• [What you have to do]:
Which lines below fall between the one containing "The height and" and the one containing "Click the y-axis maximum 7 on GSM6893078"? Repeat them exactly, counting both of those lines, and add nothing else.

• [Material for this exercise]:

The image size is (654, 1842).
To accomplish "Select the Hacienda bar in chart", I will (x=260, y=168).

---

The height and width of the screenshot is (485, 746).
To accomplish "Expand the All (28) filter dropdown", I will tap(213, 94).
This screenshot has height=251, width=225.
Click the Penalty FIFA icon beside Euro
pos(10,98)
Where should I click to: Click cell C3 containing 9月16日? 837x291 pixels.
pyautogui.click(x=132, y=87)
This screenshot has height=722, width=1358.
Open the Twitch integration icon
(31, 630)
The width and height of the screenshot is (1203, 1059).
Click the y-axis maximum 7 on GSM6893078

• [Your response]:
The height and width of the screenshot is (485, 746).
To accomplish "Expand the All (28) filter dropdown", I will tap(213, 94).
This screenshot has height=251, width=225.
Click the Penalty FIFA icon beside Euro
pos(10,98)
Where should I click to: Click cell C3 containing 9月16日? 837x291 pixels.
pyautogui.click(x=132, y=87)
This screenshot has height=722, width=1358.
Open the Twitch integration icon
(31, 630)
The width and height of the screenshot is (1203, 1059).
Click the y-axis maximum 7 on GSM6893078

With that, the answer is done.